The copyright statement from the books of Loraine Boettner, an American Presbyterian theologian who was a student of Benjamin Warfield:
"Any one is at liberty use material from this book with or without credit. In preparing this book the writer has received help from many sources, some acknowledged and many unacknowledged. He believes the material herein contained to be a true statement of Scripture truth, and his desire is to further, not to restrict, its use."
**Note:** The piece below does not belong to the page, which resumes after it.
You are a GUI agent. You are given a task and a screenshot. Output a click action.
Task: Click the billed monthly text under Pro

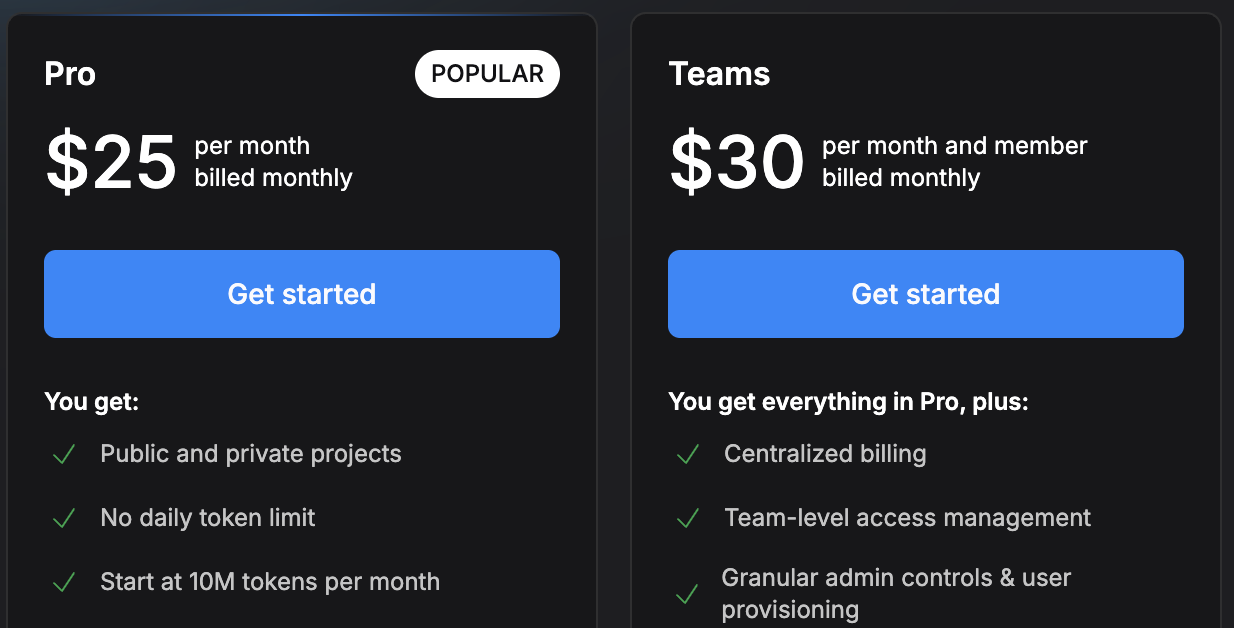(x=273, y=179)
Some undeveloped thoughts:
a) How unusual.
b) How Biblical.
c) I wonder why it is so unusual?
d) Each must give an account of himself to God. Our position is not to judge another man's servant (Romans 14). But, the "big picture" in the world of evangelical publishing is disturbing. Did you know that Rupert Murdoch's News Corporation owns half of the evangelical publishing market in the US? ( http://www.christianitytoday.com/gleanings/2011/october/harpercollins-buys-thomas-nelson-will-control-50-of.html). What makes it attractive to him, do you think? Obviously, the profits to be made from the sheep.
e) No doubt there are lots of complexities in the "market". But who's actually *trying* to put Matthew 10:8 ("Freely you have received, freely give") into practice, in some way? (I'm not saying "gimme free stuff!" - I'm asking how the principle is playing out, in the big picture. Are evangelical authors widely known for giving away their royalties? For assigning them to the churches on whose time they wrote the books? Or is the answer mostly "we have no idea - this all sounds a bit new and odd to us". Note again: this isn't pointing the finger at one or two people. I'm trying to discern which way the wind is blowing in general and what it means, not whether this or that gust has knocked someone in particular's flower-pot over).